*SUPPLIED DATA*:
---

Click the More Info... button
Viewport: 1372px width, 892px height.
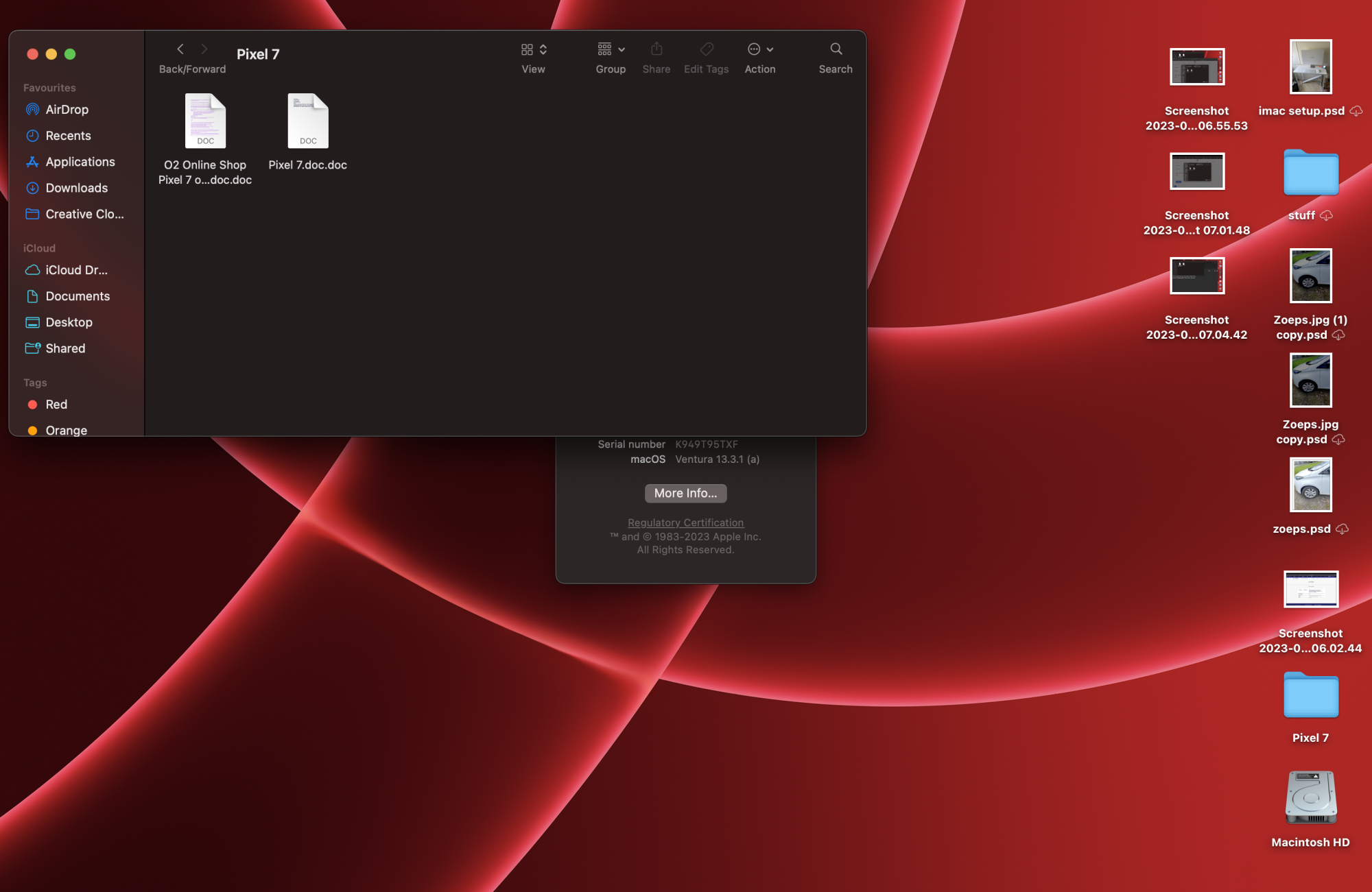pyautogui.click(x=685, y=493)
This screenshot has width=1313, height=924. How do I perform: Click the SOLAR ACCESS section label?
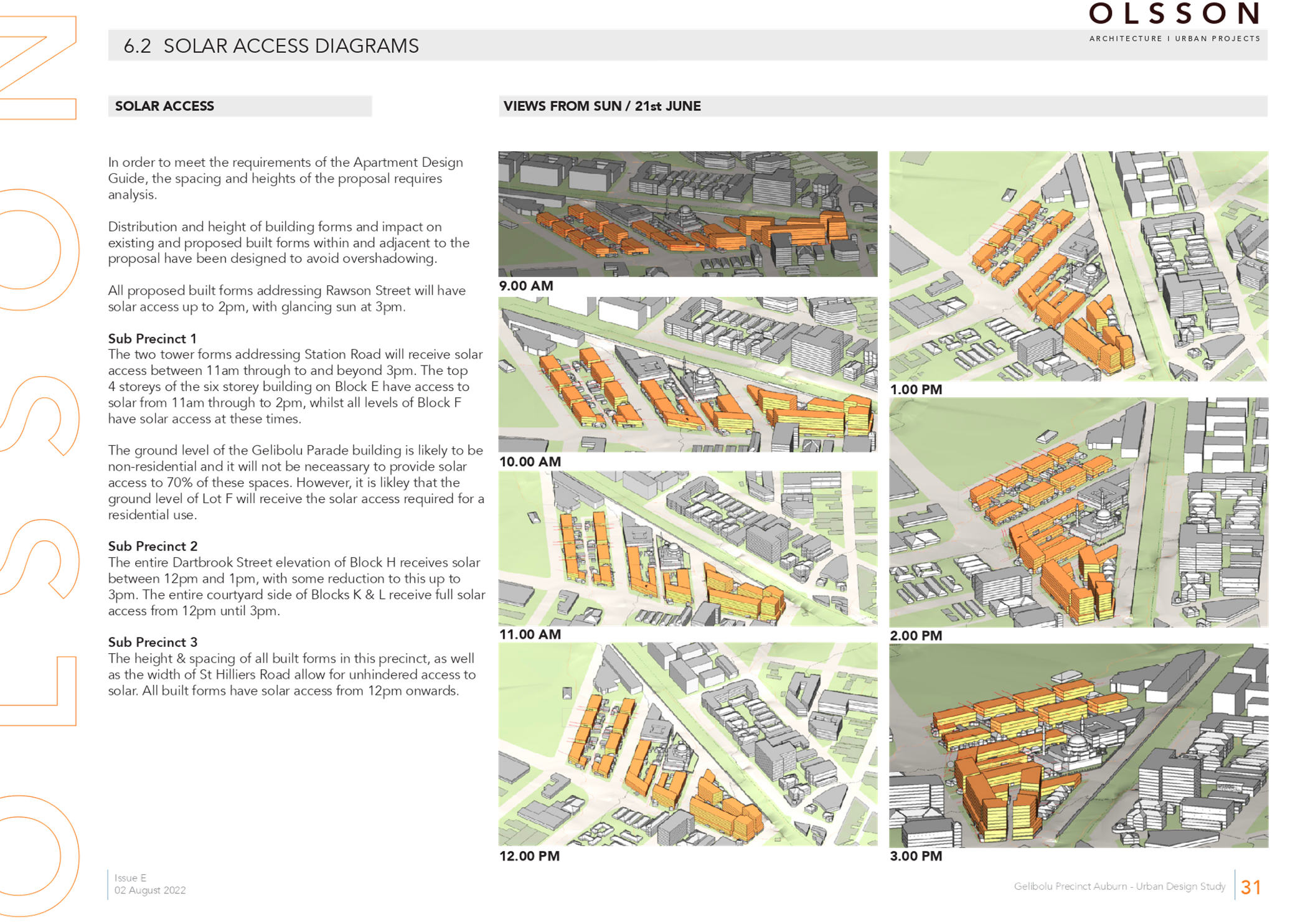(165, 106)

---

*EXERCISE DETAILS*: Quote every line of the records above exactly; no picture is to be copied.

*ANSWER*:
Click the More Info... button
Viewport: 1372px width, 892px height.
pyautogui.click(x=685, y=493)
This screenshot has width=1313, height=924. How do I perform: Click the SOLAR ACCESS section label?
(165, 106)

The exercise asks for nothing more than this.